Cyclists are our national sweethearts. When Mark Cavendish failed to fulfil hopes of a win in the road race, there were a few rumblings that Bradley Wiggins’s triumphant performance in the Tour de France had bred some British overconfidence, but Wiggo’s time trials gold soon rectified such fears, and made him the only person to have won both the Tour and an Olympic gold in the same year.

Chris Hoy’s golds in the team sprint and keirin have made him Britain’s most successful Olympian; Victoria Pendleton’s heartbreaking disqualification in her last competitive race means she leaves 2012 with one gold and one silver, but also a huge swell of goodwill from those who’ve followed her career. And as current greats peak, new stars have come into view: Lizzie Armitstead kicked off an overdue debate about the standing of women’s sport after winning silver in the cycling, while Laura Trott’s Olympic double gold (in the team pursuit and omnium) seems even more impressive when you realise that she also holds double gold in the World and European championships.

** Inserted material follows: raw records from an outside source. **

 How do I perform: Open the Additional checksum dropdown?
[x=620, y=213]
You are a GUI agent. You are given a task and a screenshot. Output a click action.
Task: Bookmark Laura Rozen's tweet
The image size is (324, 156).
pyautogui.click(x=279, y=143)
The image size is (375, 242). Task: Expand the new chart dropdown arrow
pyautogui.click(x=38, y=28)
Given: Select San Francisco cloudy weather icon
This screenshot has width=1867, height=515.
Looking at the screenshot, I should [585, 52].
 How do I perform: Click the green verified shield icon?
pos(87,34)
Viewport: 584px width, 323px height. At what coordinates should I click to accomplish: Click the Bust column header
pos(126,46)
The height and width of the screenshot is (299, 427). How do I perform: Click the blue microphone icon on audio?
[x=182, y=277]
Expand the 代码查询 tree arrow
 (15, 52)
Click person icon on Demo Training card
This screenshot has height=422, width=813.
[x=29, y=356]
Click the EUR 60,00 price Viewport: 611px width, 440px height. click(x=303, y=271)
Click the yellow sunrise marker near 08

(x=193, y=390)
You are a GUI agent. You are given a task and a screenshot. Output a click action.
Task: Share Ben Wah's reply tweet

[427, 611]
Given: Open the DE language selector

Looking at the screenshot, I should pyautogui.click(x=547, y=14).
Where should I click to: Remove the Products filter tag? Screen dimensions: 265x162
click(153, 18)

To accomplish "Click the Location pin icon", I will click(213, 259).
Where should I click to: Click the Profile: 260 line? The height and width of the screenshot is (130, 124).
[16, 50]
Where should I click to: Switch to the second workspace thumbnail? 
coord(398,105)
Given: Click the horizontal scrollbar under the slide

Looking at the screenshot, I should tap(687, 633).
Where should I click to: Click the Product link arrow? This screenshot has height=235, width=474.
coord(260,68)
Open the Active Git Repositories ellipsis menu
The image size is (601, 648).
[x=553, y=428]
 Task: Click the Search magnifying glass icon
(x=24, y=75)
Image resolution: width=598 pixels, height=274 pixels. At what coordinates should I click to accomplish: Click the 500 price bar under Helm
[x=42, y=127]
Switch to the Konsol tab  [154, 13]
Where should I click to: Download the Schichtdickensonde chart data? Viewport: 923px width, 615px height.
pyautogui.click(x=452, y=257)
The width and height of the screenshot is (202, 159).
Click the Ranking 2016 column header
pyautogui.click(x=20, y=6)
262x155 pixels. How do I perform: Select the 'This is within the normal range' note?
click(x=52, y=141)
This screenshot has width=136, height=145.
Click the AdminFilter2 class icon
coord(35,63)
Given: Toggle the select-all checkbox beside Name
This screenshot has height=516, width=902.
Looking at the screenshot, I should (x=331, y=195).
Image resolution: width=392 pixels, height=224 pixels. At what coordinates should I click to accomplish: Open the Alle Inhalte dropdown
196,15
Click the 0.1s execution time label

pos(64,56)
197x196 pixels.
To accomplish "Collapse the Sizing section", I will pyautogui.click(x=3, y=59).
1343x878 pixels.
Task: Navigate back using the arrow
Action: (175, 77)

The signs of British cycling dominance were first obvious in 2008 at Beijing, where Team GB’s cyclists hauled 14 of the total medals (with the BMX events still to come at 2012, we may beat that yet this year). But it was a success built on long-term planning, ambition and lots of money. Coaches Peter Keen and David Brailsford saw Chris Boardman’s gold at the 1992 games in Barcelona as the starting point for a sustained and focused campaign by British Cycling (the governing body of cycle sport in the UK), aimed at winning the medals that could attract the funding that could make Britain’s cyclists into the colossi they have become.

Lottery funding and backing from Sport England (to promote grassroots cycling) and UK Sport (to support elite athletes) have all been critical in this process. But the breakthrough – at least in terms of the Tour de France – has been Team Sky, formed in 2009 and currently providing training, support and financial backing to Wiggins, Froome and Cavendish. Team Sky’s priorities have been criticised: although Pendleton features heavily in promotion for Sky-backed cycling events, there is no women’s Team Sky. Hopefully, the undeniable success and popularity of the women’s sport in this Olympics will change that in the next season.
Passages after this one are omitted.